Manifesto1Maio-1 Neste 1º de Maio, quando é celebrado mundialmente o “Dia do Trabalhador”, a  FETRHOTEL  faz um resgate histórico desta que é a mais importante data do nosso calendário.
Apesar do dia 1º de maio lembrar as lutas, as perseguições, prisões e até mortes, ele não é um dia triste. Isto porque, hoje recordamos as conquistas – pequenas e grandes – que os trabalhadores foram conseguindo através dos tempos.
As primeiras lutas operárias tiveram início nos finais do século XIX, com o início da industrialização, começaram a aparecer novos problemas relacionados com o trabalho. O Papa Leão XIII entende que um temível conflito estava para ocorrer entre o mundo do capital e o do trabalho dando lugar a uma situação de miséria imerecida.

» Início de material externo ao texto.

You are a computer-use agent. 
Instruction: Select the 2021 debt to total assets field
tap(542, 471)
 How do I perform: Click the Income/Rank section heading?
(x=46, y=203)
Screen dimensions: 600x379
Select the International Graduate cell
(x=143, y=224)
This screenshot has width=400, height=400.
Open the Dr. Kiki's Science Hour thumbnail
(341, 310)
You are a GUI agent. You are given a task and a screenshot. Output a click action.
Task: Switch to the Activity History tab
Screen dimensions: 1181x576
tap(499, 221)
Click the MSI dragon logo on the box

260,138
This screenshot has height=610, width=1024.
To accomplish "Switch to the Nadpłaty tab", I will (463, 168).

Um dos principais problemas que atingiam os operários era o horário de trabalho. Trabalhava-se de sol-a-sol, como os agricultores. Alguns reformadores sociais já tinham proposto, em várias épocas, a ideia de dividir o dia em três períodos: oito horas de trabalho, oito horas de sono e oito horas de lazer e estudo, proposta que, como sempre, era m vistam como utópica pelos empregadores.

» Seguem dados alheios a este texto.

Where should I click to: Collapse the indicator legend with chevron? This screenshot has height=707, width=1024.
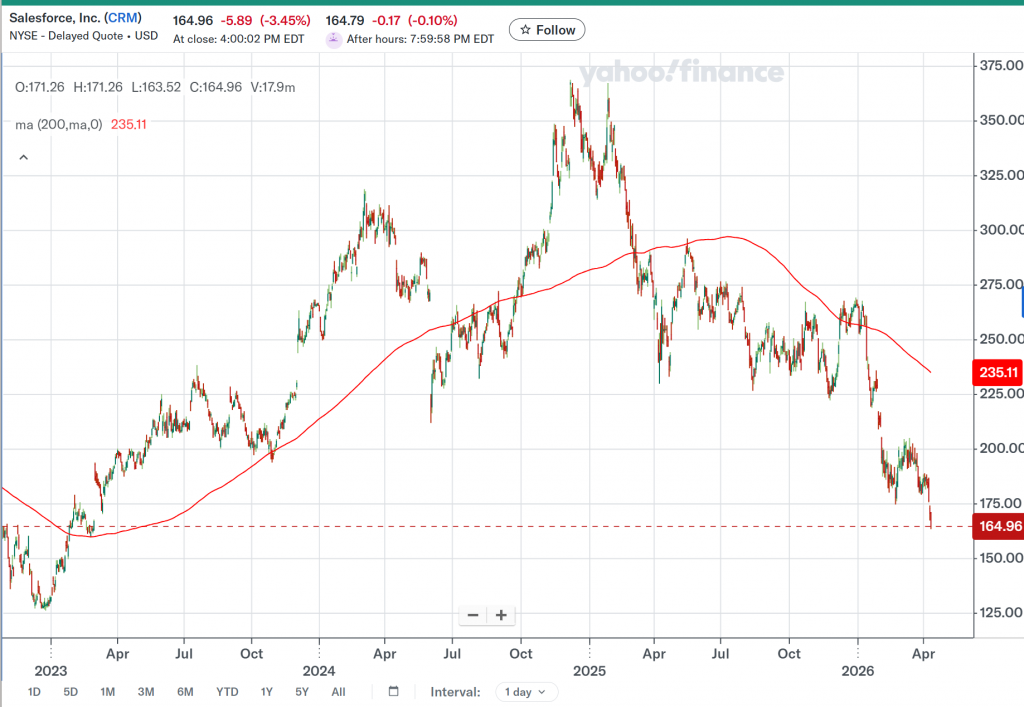[23, 157]
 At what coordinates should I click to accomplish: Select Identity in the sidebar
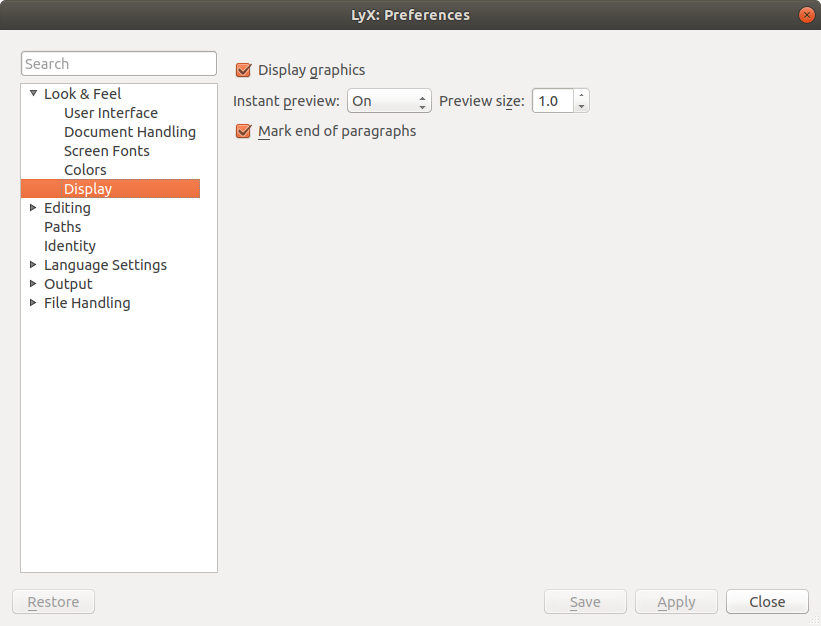(70, 246)
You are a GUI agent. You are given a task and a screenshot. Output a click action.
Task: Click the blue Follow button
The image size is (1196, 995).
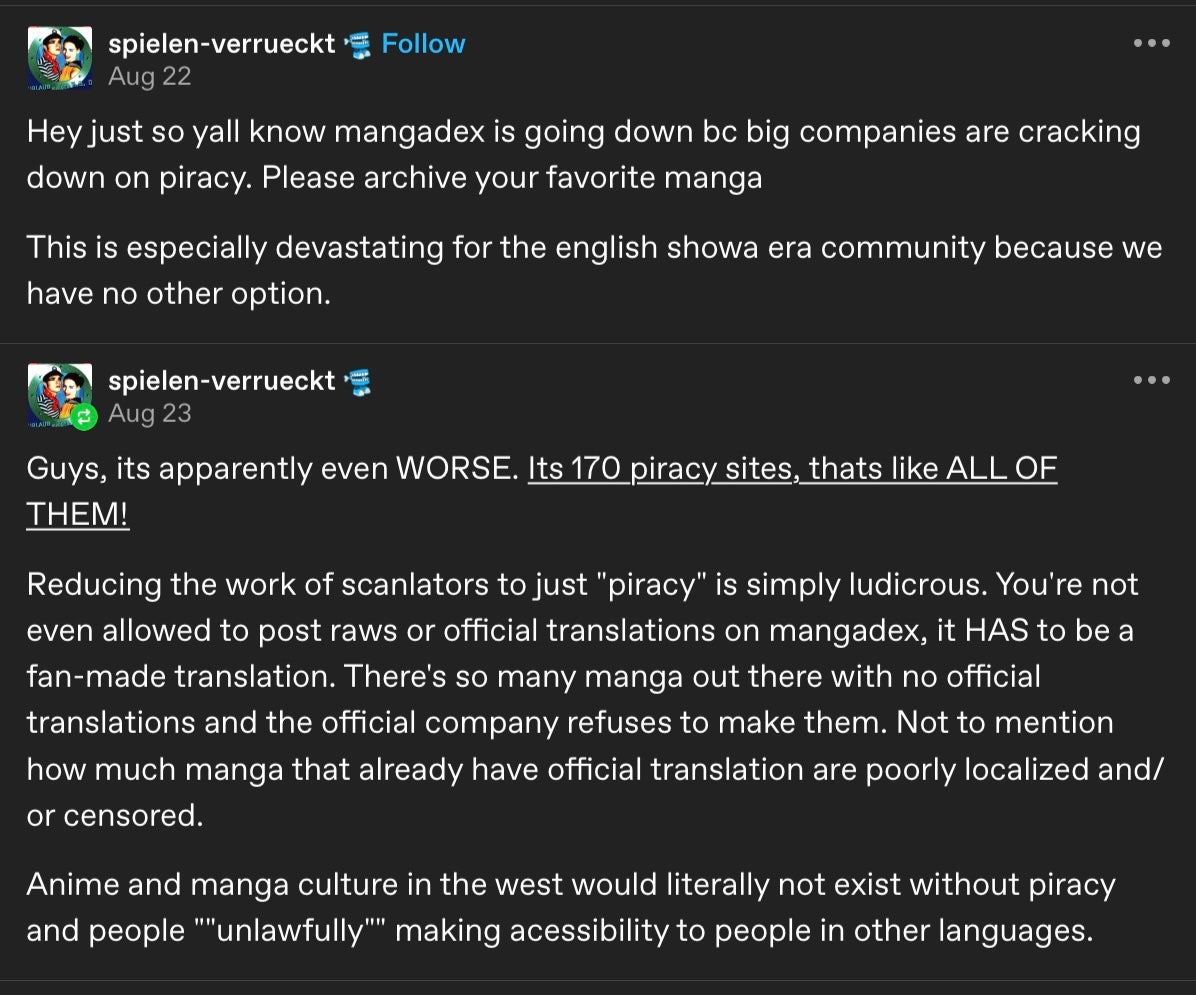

Com o desenvolvimento do associativismo operário, e particularmente do sindicalismo, a proposta da jornada de oito horas tornou-se um dos objetivos centrais das lutas operárias e também causa de violentas repressões e de inúmeras prisões e até morte de trabalhadores.
Os “Mártires de Chicago”
Foi justamente por causa da jornada de trabalho que em 1º de Maio de 1886, milhares de trabalhadores de Chicago e de outras cidades americanas, foram para a rua, exigindo o horário de oito horas de trabalho por dia. No dia 4 de Maio, durante novas manifestações, uma explosão serviu de pretexto para a repressão brutal que se seguiu, que provocou mais de 100 mortes e a prisão de dezenas de operários.
Este acontecimento, que ficou conhecido como os “Mártires de Chicago”, tornou-se o símbolo e marco para uma luta que, a partir daí, se generalizou por todo o mundo.
Os anos se passaram e a história do movimento operário continua a ser feita de avanços e recuos, vitórias e derrotas.
Atualidade
Nos últimos meses temos presenciado um desmonte nos direitos de trabalhadores brasileiros. Fomos surpreendidos com a aprovação da Terceirização e da Reforma trabalhista e a inda temos pelo frente a Reforma da Previdência. O tempo passou, mas continuamos lutando pelos objetivos.
As novas formas de organização do trabalho, a precarização e a globalização vem trazer novos problemas que os trabalhadores têm que enfrentar. A exploração do trabalho infantil e da mulher, bem como dos imigrantes são um desafio permanente à imaginação e à capacidade de organização e de luta dos trabalhadores. A luta continua!
Dia da Solidariedade
No dia 1º de maio também é celebrado o Dia da Solidariedade. A data foi instituída pela Igreja Católica – que considera a solidariedade à virtude necessária e indispensável para que a luta dos trabalhadores pela sua dignidade, seja eficaz.
A igreja reconhece como valor positivo e moral, a consciência crescente da interdependência entre os homens e as nações Essa interdependência, segundo a igreja, é aquela apreendida como sistema determinante de relações no mundo contemporâneo, com as suas componentes – económica, cultural, política e religiosa – e assumida como categoria moral.
Quando a interdependência é reconhecida assim temos como resposta uma atitude moral e social como virtude, a qual chamamos de solidariedade. Nesse sentido, a solidariedade não é um sentimento de compaixão vaga ou de enternecimento superficial pelos males sofridos por tantas pessoas, próximas ou distantes. Pelo contrário, é a determinação firme e perseverante de se empenhar pelo bem comum; ou seja, pelo bem de todos e de cada um, porque todos nós somos verdadeiramente responsáveis por todos.